Ya es hora de que la cabeza del Ejecutivo deje de tomar posesión ante símbolos religiosos

Con la mano derecha sobre un ejemplar de la Constitución y la izquierda sobre otro de la Biblia, y ante un crucifijo situado en la misma mesa, Mariano Rajoy juró su cargo de presidente del Gobierno con parecida escenografía a la utilizada en las tomas de posesión de anteriores jefes del Ejecutivo y de miembros de sus Gabinetes en el siglo pasado y en los primeros años del actual. Y que probablemente veremos de nuevo cuando tomen posesión los ministros, en los próximos días. Todo ello pese a la clara frase que se lee en el artículo 16.3 de la Constitución: “Ninguna confesión tendrá carácter estatal”.

Bien está saber que el ejemplar de la Biblia utilizado para la ocasión procede de 1791 y fue propiedad del rey Carlos IV. También, que en la toma de posesión de Rajoy estaba abierto por el capítulo 30 del Libro de los Números. Pero eso no es lo relevante. La cuestión es que la cabeza del poder ejecutivo de este Estado aconfesional toma posesión de su cargo ante símbolos de una confesión religiosa. Como si la previsión constitucional fuera distinta, esto es, que así debe hacerse por tratarse de un solemne acto público en un Estado confesional. Cabe suponer que no será solo para respetar las creencias íntimas de quien toma posesión, un supuesto que nos llevaría a escenografías diferentes en la hipótesis de que algún futuro miembro del Gobierno fuera creyente de las confesiones judía o musulmana.

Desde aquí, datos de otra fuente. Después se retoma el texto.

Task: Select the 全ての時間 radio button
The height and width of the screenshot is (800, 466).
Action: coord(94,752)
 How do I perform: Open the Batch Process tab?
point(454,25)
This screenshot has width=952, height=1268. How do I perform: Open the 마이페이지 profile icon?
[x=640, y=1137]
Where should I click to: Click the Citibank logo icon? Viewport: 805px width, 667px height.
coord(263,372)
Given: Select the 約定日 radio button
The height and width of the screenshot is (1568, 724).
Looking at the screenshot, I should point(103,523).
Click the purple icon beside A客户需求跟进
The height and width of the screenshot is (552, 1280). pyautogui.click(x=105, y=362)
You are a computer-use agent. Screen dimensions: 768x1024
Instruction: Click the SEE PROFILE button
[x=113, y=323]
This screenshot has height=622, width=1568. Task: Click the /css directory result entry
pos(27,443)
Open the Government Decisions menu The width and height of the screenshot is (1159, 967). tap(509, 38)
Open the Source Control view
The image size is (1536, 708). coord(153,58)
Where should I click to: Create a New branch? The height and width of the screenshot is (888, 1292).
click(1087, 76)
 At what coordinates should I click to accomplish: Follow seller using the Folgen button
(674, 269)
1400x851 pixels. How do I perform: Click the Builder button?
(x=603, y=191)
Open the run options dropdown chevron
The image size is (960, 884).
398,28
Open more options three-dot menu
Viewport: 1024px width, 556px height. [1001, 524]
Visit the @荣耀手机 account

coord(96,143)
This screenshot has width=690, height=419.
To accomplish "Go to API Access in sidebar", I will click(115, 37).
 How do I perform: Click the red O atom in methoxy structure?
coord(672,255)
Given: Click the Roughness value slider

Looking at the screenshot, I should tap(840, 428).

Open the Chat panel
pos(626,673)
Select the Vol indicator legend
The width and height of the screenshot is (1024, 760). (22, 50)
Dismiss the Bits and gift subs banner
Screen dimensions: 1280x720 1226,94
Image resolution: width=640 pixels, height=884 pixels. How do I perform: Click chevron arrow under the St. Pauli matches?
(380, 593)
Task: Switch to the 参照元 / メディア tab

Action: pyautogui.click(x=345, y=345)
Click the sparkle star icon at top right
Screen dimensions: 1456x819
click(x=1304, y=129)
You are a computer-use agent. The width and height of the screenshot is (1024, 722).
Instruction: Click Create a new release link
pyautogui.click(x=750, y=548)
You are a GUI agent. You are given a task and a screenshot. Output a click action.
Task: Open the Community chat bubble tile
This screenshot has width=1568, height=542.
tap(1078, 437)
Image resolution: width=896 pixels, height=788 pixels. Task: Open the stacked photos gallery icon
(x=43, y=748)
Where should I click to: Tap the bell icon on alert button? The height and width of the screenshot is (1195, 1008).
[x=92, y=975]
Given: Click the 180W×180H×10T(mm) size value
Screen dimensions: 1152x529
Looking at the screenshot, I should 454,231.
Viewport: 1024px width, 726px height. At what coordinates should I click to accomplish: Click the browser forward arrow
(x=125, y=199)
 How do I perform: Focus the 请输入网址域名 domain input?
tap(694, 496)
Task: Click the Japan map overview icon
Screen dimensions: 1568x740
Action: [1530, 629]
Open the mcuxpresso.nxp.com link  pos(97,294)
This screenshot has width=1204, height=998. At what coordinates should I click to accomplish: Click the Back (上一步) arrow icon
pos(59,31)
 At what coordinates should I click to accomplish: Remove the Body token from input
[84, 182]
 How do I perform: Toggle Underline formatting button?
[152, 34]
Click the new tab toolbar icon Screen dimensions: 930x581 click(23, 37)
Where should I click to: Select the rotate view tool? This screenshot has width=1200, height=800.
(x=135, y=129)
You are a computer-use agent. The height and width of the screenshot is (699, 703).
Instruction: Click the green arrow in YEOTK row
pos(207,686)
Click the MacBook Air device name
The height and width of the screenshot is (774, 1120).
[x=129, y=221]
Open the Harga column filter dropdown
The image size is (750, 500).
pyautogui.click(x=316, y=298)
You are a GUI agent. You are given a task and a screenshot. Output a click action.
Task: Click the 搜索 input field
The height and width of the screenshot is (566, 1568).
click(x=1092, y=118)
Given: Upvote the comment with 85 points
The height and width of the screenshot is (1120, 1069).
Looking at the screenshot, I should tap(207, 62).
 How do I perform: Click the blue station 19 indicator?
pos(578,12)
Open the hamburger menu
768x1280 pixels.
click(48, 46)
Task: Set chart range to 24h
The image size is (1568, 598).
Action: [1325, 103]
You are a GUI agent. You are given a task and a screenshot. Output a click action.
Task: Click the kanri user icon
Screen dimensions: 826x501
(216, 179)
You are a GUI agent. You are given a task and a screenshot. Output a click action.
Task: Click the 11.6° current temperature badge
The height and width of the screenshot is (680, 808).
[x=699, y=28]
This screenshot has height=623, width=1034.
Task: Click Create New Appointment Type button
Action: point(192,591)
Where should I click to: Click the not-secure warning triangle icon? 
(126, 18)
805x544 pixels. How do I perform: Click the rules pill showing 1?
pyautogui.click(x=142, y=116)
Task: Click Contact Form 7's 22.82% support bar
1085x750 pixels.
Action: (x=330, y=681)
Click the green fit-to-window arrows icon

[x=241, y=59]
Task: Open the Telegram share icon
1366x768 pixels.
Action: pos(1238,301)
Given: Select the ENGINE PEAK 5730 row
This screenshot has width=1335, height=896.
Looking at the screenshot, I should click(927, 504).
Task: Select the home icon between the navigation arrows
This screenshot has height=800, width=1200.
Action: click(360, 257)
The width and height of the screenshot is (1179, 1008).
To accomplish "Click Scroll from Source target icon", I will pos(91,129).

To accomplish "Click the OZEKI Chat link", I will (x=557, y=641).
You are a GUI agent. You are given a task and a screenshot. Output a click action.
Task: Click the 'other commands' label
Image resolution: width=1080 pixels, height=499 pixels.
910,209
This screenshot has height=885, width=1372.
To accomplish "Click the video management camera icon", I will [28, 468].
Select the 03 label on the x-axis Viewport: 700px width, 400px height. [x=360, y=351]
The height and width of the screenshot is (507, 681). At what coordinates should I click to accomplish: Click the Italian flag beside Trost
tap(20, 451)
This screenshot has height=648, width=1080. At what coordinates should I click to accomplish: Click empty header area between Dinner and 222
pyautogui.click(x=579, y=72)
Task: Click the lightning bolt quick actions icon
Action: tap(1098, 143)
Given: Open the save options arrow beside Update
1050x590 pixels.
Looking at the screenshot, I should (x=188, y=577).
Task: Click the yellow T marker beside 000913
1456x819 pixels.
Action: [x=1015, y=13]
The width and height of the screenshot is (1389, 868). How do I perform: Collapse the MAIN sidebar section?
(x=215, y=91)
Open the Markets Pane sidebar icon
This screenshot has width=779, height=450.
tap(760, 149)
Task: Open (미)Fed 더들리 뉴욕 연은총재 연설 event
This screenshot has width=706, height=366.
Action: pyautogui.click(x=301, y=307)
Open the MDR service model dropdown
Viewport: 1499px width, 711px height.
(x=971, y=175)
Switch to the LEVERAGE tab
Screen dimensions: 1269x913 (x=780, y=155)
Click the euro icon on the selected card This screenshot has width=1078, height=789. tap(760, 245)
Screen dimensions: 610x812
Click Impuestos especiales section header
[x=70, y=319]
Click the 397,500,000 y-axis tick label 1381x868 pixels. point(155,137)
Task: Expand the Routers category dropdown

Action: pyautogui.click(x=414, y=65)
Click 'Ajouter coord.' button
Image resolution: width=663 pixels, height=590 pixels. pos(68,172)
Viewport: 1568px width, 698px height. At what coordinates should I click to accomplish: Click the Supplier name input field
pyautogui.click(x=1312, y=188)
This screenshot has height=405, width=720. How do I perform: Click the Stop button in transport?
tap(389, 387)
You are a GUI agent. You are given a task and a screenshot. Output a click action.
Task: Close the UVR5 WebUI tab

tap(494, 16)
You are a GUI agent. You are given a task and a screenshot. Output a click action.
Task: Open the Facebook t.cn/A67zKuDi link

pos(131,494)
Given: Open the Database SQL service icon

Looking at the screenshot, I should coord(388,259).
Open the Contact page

Sucede, además, que los signos religiosos en actos públicos como este no se deben a razones legales. Es la costumbre lo que les da relevancia simbólica en las tomas de posesión de los miembros del Gobierno. La variante permitida por el protocolo consiste en elegir entre prometer o jurar el cumplimiento fiel de las obligaciones del cargo, guardar y hacer guardar la Constitución y la lealtad al Rey, sin mención a los signos religiosos o civiles que deben formar parte del acto. La jura es la fórmula más empleada por los miembros de Gobiernos conservadores —pero no todos—, y la promesa la que han usado la mayoría —pero no todos— los miembros de los Ejecutivos socialistas.

No se trata de clericalismo ni de anticlericalismo. Ni siquiera hace falta planteárselo en nombre de la separación completa entre la Iglesia y el Estado, que en España no existe —según se desprende de la propia Constitución—, a diferencia de los países oficialmente laicos. Se trata de garantizar a los ciudadanos, cualesquiera que sean sus creencias —o la ausencia de ellas— que el Estado respeta y coopera con las diversas confesiones, aunque no hace suya ninguna. Difícil sostener que esto es verdad cuando la autoridad más importante del Ejecutivo jura ante una Biblia y un crucifijo. Es verdad que ni siquiera los últimos Gobiernos socialistas plantearon cambios protocolarios en este tipo de actos. Pero alguna vez habrá de pactarse que las autoridades del Estado deben adaptarse a una sociedad evidentemente plural.